Item coordinate data
++++++++++
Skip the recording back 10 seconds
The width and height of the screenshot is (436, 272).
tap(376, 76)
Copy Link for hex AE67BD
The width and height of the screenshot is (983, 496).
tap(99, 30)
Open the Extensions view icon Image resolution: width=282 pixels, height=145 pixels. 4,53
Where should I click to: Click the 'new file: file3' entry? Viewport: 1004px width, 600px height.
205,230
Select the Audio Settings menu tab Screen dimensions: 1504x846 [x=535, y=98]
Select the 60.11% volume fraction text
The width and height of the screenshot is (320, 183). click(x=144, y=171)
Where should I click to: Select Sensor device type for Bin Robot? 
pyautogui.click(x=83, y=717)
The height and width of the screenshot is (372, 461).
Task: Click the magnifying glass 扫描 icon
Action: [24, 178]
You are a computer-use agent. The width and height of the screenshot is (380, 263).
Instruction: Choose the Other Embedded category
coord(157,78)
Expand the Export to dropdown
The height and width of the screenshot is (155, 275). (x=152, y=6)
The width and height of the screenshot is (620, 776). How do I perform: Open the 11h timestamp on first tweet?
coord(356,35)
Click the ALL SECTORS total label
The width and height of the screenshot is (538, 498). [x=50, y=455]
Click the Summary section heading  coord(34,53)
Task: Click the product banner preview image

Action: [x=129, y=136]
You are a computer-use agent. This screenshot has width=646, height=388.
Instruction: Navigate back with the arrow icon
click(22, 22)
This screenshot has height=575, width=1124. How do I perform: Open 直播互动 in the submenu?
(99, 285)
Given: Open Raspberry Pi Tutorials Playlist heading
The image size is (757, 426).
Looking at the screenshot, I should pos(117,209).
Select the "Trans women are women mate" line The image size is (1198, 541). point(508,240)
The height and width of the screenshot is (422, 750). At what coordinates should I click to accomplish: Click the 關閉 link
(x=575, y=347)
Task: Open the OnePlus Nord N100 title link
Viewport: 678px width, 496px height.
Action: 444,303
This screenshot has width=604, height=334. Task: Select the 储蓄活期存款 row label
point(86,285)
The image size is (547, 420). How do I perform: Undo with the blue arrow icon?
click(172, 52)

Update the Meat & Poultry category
++++++++++
Copy out the listing word for word, from the line containing "The height and width of the screenshot is (422, 750)." through the final line of the listing, with both of those lines included.

Finished task:
The height and width of the screenshot is (422, 750). At what coordinates should I click to accomplish: Click the 關閉 link
(x=575, y=347)
Task: Open the OnePlus Nord N100 title link
Viewport: 678px width, 496px height.
Action: 444,303
This screenshot has width=604, height=334. Task: Select the 储蓄活期存款 row label
point(86,285)
The image size is (547, 420). How do I perform: Undo with the blue arrow icon?
click(172, 52)

Update the Meat & Poultry category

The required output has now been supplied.